§ AIM:
Please retype each of the items below word for word, keeping every line unchanged.

§ Records from a dataset:
· · · · ·

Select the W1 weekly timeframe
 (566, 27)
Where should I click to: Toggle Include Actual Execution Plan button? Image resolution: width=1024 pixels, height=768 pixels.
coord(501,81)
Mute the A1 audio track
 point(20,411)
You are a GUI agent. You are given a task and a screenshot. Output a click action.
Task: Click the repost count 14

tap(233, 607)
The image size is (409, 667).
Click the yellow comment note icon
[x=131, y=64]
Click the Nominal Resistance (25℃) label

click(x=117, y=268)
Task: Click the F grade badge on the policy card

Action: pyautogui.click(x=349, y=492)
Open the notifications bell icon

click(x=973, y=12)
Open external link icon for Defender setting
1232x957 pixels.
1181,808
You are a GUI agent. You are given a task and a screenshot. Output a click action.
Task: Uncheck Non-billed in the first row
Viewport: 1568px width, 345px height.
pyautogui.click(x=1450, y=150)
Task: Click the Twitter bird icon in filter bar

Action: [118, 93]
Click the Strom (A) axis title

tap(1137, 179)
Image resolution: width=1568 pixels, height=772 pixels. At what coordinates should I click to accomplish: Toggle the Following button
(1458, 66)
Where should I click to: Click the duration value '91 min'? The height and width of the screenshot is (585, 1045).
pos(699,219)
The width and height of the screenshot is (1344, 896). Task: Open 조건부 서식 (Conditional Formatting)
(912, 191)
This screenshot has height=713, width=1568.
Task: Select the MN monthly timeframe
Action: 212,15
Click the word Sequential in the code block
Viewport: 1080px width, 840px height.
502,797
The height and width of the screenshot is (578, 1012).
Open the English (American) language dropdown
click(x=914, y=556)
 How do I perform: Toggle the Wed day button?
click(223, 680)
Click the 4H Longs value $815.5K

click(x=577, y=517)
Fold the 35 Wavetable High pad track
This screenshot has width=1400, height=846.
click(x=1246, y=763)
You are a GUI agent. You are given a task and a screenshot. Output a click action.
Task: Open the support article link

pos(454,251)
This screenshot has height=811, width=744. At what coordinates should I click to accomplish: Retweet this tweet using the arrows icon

· · · · ·

§ FINISHED ANSWER:
Select the W1 weekly timeframe
 (566, 27)
Where should I click to: Toggle Include Actual Execution Plan button? Image resolution: width=1024 pixels, height=768 pixels.
coord(501,81)
Mute the A1 audio track
 point(20,411)
You are a GUI agent. You are given a task and a screenshot. Output a click action.
Task: Click the repost count 14

tap(233, 607)
The image size is (409, 667).
Click the yellow comment note icon
[x=131, y=64]
Click the Nominal Resistance (25℃) label

click(x=117, y=268)
Task: Click the F grade badge on the policy card

Action: pyautogui.click(x=349, y=492)
Open the notifications bell icon

click(x=973, y=12)
Open external link icon for Defender setting
1232x957 pixels.
1181,808
You are a GUI agent. You are given a task and a screenshot. Output a click action.
Task: Uncheck Non-billed in the first row
Viewport: 1568px width, 345px height.
pyautogui.click(x=1450, y=150)
Task: Click the Twitter bird icon in filter bar

Action: [118, 93]
Click the Strom (A) axis title

tap(1137, 179)
Image resolution: width=1568 pixels, height=772 pixels. At what coordinates should I click to accomplish: Toggle the Following button
(1458, 66)
Where should I click to: Click the duration value '91 min'? The height and width of the screenshot is (585, 1045).
pos(699,219)
The width and height of the screenshot is (1344, 896). Task: Open 조건부 서식 (Conditional Formatting)
(912, 191)
This screenshot has height=713, width=1568.
Task: Select the MN monthly timeframe
Action: 212,15
Click the word Sequential in the code block
Viewport: 1080px width, 840px height.
502,797
The height and width of the screenshot is (578, 1012).
Open the English (American) language dropdown
click(x=914, y=556)
 How do I perform: Toggle the Wed day button?
click(223, 680)
Click the 4H Longs value $815.5K

click(x=577, y=517)
Fold the 35 Wavetable High pad track
This screenshot has width=1400, height=846.
click(x=1246, y=763)
You are a GUI agent. You are given a task and a screenshot. Output a click action.
Task: Open the support article link

pos(454,251)
This screenshot has height=811, width=744. At what coordinates should I click to accomplish: Retweet this tweet using the arrows icon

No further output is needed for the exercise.